Regulate this silent killer

Regulate this silent killer

This week's disclosure by the World Health Organisation that exhaust from diesel engines can cause lung cancer confirms a link that has been suspected for at least 20 years. The warning is significant because these are fumes that poison the air in large cities and worsen the plight of those suffering from asthma and other respiratory infections. In Bangkok, the Pollution Control Department has tried to protect air quality by setting up checkpoints to catch vehicles belching the fumes and ordering them off the streets, but the campaigns have been short-lived.

The problem in the past was the absence of overwhelming scientific and medical evidence that these exhaust fumes were as harmful as anti-pollution campaigners claimed they were. No one denied that the fumes caused headaches and other symptoms but most people had lived with bad smells for so long that familiarity had bred contempt. The absence of proof that the pollution was in any way a silent killer took the urgency out of campaigns for stiffer penalties and undermined moves for tough legislation to force cuts in exhaust emissions, even though these never seemed to gather much official support. To take action would have affected the commercial transport of goods and people which, in turn, could have slowed economic growth. Successive governments clearly considered air pollution to be the lesser of the two evils.

Now that exhaust fumes from diesel engines have been officially classified as a known cancer-causing agent, the element of doubt has been removed and these emissions now belong in the same dangerous category as asbestos, cadmium and aflatoxins and must be controlled and minimised within a set time frame. Modern diesel engines used in pick-ups and SUVs are a great deal cleaner than those in the past with lower emissions but still need to undergo checks.

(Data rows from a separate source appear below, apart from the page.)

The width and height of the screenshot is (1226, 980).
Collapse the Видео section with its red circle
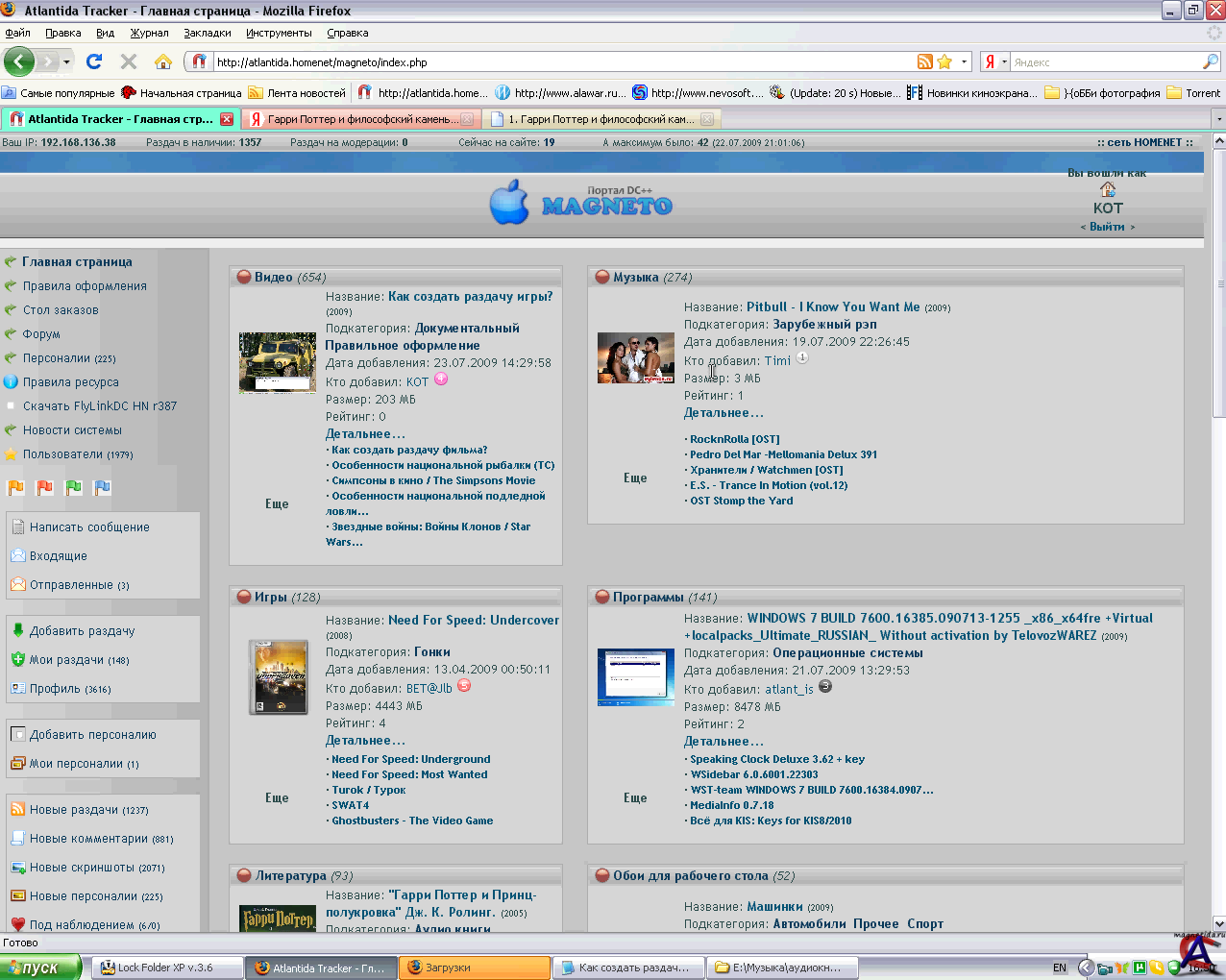coord(244,278)
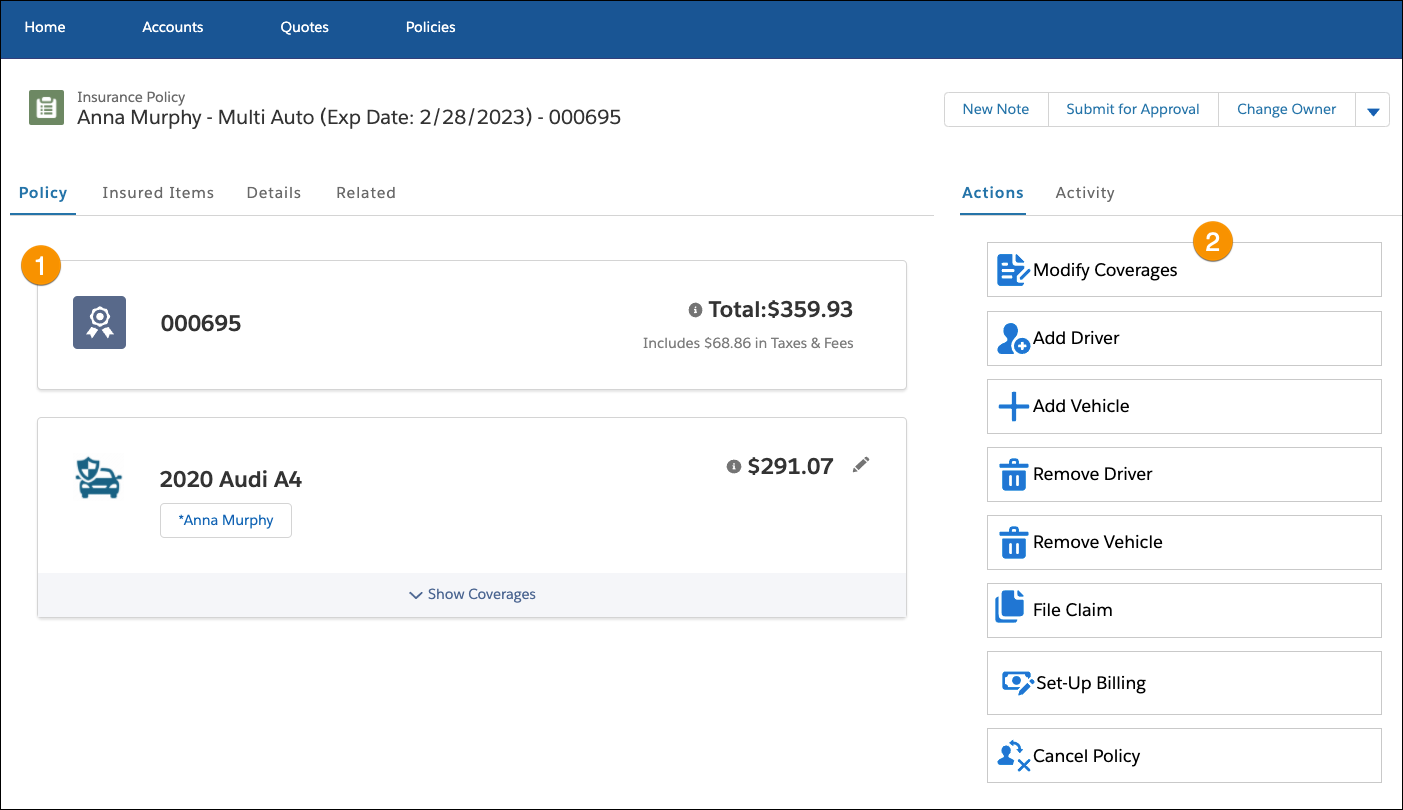Viewport: 1403px width, 810px height.
Task: Click the trash icon on Remove Vehicle
Action: click(x=1013, y=542)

Old-fashioned trucks, buses, generators, and farm and factory machinery routinely spew black smoke and fill the air with sulphurous particulates. And there are other carcinogens out there, most notably benzene, a dangerous chemical found in petrol, tobacco smoke and, regrettably, in the air that people breathe in Bangkok.

Although commercial vehicles, especially antiquated trucks, still belch out foul quantities of exhaust fumes, we can take pride in the number of buses, taxis and other vehicles now powered by natural gas or liquid petroleum gas and are emission-free. Equally encouraging is the increasing number of hybrid cars. But we would be deluding ourselves if we thought we had eliminated the lethal cocktail of chemicals that hung for so long over the capital. That smog is less than it was, but is still visible. By now we should have learned the danger of neglecting proper air quality management. When we take action, there should be no disputing the need to introduce effective air pollution prevention measures.

We need a determined clean air campaign which takes the form of an onslaught on all older and poorly maintained and toxic buses, cars, pick-up trucks, huge lorries and poorly-maintained motorcycles to get them off the roads with the same determination we employed to get lead removed from petrol. It is time to stop treating symptoms and instead concentrate on the root cause of most of Bangkok's pollution and that is the motor vehicle itself. That can be achieved through enforcement of tougher emission controls and regular inspections using the latest technologies, more and improved natural gas-powered public transport including greater use of skytrain and subway routes, cycling, walking and restricted traffic zones. And, of course, a 21st century lifestyle which puts the environment first.